Thurston County Elections/Redistricting
We may have just wrapped up elections for 2022, but 2023 is just beyond the horizon and there are some important things happening within our community. Now that the propositions to expand both the Thurston County Board of County Commissioners (BoCC) and the Port of Olympia Commission to five commissioners have passed via a vote of the people, the process must receive public input and be finalized before 2023. On Wednesday, December 7th, the Thurston BoCC will host the public hearing part of this process and receive input on the proposed districts. The current map develops a new District 4 that will encompass much of the Southwestern portion of Thurston County and include many rural communities like Tenino, Rainier, Grand Mound, and part of South Tumwater. The new 4th district will center around the tri-lakes area of Long Lake, Hicks Lake, and Pattison Lake, and extend North to Johnson Point (taking part of the old district 2). These districts are based on an even distribution of population, but there are many questions remaining. If you have input, the public hearing is set for 3:30pm, on December 7th, at the Thurston County Courthouse. You can also attend via Zoom by registering at

Trees in Tumwater –
Many cities across our state have determined that one of the most important steps in the effort to minimize human impacts on the climate and surrounding ecosystems is to protect trees. While they are not wrong on the importance of tree preservation when it comes to canopy within urban areas, aesthetics and the impact on land value, and the ability to sequester carbon, the burden comes with how to balance this need with the need for housing. This discussion has now begun in the City of Tumwater and many ideas were presented in the first meeting that would impact the course of future building within the community. Our team and membership have been invited to the discussion and already expressed concern for the historical trend of punitive measures toward the building and development industry. Our voice has already made an impact and the next advisory committee meeting is set for this Thursday and will center on ideas for incentives and motivation for our members who continue to do the good work of providing housing solutions and balancing that with design that incorporates the needs of the surrounding ecosystems. This discussion is far from over, and will spread to other communities, but our team is confident that we have a voice at the table and our concerns and ideas will be taken seriously.
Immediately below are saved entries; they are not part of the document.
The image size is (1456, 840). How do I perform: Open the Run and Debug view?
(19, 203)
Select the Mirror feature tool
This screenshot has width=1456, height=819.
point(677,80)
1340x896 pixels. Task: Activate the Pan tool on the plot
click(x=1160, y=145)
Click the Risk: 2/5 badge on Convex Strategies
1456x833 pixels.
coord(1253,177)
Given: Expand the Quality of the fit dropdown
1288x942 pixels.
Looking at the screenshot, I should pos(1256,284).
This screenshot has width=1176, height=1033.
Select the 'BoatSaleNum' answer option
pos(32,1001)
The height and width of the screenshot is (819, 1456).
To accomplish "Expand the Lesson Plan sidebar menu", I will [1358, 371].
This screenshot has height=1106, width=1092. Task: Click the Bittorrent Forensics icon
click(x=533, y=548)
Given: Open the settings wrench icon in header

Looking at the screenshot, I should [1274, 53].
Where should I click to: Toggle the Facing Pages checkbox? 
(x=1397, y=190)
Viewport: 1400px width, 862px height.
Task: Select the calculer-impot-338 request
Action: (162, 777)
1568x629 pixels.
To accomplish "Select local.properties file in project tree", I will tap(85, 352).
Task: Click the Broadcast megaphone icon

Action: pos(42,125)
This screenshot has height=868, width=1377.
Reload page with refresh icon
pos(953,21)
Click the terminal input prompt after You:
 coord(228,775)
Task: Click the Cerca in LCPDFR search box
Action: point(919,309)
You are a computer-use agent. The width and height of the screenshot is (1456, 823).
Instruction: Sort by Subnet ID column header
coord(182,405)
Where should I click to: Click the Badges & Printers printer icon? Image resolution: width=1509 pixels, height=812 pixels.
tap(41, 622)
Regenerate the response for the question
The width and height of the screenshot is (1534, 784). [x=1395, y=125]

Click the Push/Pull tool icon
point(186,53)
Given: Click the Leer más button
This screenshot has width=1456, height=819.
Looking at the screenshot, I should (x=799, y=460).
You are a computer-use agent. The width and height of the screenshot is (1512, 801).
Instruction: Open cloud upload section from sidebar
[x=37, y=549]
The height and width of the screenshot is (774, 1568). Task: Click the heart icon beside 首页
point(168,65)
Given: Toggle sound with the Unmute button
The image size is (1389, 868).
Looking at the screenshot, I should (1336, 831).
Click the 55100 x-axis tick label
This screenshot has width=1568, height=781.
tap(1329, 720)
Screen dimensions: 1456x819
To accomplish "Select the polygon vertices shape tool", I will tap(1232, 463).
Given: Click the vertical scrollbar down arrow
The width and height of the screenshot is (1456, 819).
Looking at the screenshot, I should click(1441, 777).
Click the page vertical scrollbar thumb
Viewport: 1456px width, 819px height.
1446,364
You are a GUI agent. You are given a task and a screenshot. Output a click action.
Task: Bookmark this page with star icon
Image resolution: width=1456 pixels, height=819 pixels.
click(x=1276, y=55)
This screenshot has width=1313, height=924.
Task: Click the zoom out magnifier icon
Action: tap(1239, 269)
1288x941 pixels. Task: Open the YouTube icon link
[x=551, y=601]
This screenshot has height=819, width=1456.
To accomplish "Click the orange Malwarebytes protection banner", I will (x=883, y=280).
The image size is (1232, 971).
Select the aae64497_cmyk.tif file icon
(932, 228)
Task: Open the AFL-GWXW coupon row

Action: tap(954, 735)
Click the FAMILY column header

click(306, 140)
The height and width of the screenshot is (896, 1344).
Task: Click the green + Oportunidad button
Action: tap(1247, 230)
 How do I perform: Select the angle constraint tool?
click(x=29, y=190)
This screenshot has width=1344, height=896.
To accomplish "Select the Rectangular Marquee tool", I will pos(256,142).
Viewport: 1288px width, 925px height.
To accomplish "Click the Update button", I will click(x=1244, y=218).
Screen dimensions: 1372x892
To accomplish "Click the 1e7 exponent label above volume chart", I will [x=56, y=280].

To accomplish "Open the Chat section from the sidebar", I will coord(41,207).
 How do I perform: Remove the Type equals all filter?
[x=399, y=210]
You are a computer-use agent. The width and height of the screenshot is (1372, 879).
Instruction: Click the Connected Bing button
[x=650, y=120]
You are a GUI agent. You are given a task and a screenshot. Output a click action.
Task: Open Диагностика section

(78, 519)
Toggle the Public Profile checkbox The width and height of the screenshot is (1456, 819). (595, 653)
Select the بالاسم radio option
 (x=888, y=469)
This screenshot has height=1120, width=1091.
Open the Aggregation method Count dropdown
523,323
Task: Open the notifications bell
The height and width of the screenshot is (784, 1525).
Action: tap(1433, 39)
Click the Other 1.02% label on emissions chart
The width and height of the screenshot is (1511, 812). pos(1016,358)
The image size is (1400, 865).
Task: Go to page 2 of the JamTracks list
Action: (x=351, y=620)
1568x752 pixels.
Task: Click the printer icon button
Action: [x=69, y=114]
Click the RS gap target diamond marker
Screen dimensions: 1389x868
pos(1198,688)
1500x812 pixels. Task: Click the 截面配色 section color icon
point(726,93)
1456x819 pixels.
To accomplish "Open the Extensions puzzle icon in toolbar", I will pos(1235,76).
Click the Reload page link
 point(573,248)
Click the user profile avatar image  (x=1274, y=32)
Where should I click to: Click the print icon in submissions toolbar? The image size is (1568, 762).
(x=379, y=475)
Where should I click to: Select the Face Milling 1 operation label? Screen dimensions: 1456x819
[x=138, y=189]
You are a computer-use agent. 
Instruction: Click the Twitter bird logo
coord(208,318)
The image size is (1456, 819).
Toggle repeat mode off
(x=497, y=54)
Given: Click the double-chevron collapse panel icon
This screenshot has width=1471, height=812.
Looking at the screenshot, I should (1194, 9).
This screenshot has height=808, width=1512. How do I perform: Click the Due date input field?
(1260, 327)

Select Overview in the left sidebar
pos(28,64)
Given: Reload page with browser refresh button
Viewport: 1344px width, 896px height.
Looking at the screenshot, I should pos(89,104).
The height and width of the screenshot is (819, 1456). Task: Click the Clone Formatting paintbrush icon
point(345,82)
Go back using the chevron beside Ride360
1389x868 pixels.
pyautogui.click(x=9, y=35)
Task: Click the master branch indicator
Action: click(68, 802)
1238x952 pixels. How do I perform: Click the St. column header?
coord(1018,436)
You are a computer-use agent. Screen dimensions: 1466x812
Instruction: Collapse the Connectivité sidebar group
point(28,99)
The Future of EVs in Olympia –
The City of Olympia has been motivated by changes in the State Building Code to implement their own version of the mandate for EV readiness. Olympia has convened an advisory committee to take stakeholder input on their proposals thus far. The good news is that the city seems to want to stay in line with what was already put out by the State Building Codes Council for residential and require what they call “EV Capable” for new builds. In other words, a minimum of including the circuits for the capability of the homeowner adding a charger later. On the commercial/industrial side, however, there are some ideas that go beyond what state code will require and include a much higher required number of parking spaces to be “EV Capable” or even have the charging stations fully installed. Such a requirement would add significant cost to any commercial/industrial build and the committee is currently discussing the efficacy of such a mandate. As with other issues in action, our team is involved in the discussions around this proposal and will update membership as more progress is made on this topic.